C’è poi il romanticismo di William Turner le cui stesure arrivano a sfiorare l’astrazione. E quindi Courbet con le sue tele che catturano le sabbie della Normandia, dipinte anche da Claude Monet. Senza escludere l’ultimo elemento, il cielo, che diventa soggetto autonomo a partire dal XIX secolo. Goldin ha inserito John Constable, coinvolgente il suo Paesaggio con nuvole, dal biancore latteo al grigio fumo, che sembrano danzare rincorrendosi nel cielo, Alfred Sisley, Camille Pissarro.

Figure nello spazio
Il curatore poi ha previsto un’area dedicata alla figure situate nello spazio. Si può accennare alla Villa sul mare, di Arnold Böcklin, del 1878. La sua atmosfera sospesa e la tonalità metallica che la caratterizza accentuano la visionarietà dell’immagine. Nel Mattina nel South Carolina del 1955 di Edward Hopper, una donna con le braccia incrociate, guarda lontano. Il paesaggio intorno a lei, vuoto, sembra incrementare la sua solitudine.
Un’aria ulteriore sposta il confine della pittura molto lontano. Il Paesaggio della Martinica del 1887 di Paul Gauguin ci introduce nella serenità di un ambiente ancora incontaminato. A proposito degli Ulivi di Vincent van Gogh del 1889 così scrive il pittore al fratello Theo: Se tu vedessi gli ulivi in questo periodo dell’anno… con il fogliame argento che inverdisce nel blu. E il terreno arato striato d’arancio. È qualcosa di completamente diverso da quello che ci immaginiamo noi al nord, c’è un che di così delicato,– di raffinato.

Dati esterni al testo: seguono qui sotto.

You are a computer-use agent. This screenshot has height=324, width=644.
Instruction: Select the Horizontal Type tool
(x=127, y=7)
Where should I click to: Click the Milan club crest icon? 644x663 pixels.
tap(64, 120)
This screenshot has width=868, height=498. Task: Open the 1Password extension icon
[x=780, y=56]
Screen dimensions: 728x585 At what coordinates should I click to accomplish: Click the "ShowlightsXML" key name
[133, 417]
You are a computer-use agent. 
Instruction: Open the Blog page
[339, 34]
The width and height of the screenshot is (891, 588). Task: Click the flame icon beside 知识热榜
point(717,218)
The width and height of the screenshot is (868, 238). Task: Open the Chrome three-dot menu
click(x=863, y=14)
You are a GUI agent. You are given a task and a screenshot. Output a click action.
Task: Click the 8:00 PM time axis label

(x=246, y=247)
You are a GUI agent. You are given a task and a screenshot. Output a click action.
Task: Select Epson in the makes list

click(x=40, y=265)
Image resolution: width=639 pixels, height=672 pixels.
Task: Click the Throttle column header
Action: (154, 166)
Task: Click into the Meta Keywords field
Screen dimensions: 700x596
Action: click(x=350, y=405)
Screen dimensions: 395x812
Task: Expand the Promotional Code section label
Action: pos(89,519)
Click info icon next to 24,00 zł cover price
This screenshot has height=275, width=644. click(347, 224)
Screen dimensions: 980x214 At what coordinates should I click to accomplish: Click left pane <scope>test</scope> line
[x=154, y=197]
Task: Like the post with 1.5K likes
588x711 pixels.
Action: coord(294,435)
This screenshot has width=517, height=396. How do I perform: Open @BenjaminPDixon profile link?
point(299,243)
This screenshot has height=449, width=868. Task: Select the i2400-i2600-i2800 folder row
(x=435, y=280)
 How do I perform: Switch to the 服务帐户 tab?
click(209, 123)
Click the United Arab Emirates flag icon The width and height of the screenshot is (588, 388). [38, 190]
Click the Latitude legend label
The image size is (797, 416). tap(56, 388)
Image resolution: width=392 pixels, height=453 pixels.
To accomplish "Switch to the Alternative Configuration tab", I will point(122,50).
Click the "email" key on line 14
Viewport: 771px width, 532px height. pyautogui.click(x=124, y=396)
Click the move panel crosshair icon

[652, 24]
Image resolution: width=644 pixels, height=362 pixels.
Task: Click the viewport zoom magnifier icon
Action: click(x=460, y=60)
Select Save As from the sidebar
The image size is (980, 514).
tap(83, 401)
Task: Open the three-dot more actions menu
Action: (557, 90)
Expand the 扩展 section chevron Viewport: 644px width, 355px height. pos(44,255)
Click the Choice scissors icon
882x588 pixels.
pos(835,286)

Si arriva così ad una quarantina di xilografie giapponesi, con i nomi più importanti dell’ukiyo-e, da Utamaro a Eisen, da Hokusai a Hiroshige. A partire dagli anni Sessanta del XIX secolo, subito dopo l’apertura del Giappone al mondo, la conoscenza dell’arte del Paese diventa fondamentale in Europa. L’aria finale della mostra, una sessantina le opere, è la sezione che connette montagna mare cielo, costituenti dell’universo, come confini dilatati. Area che si apre, con un paio di versioni delle montagne dipinte da Caspar David Friedrich. Una delle quali tuffata nella nebbia del mattino.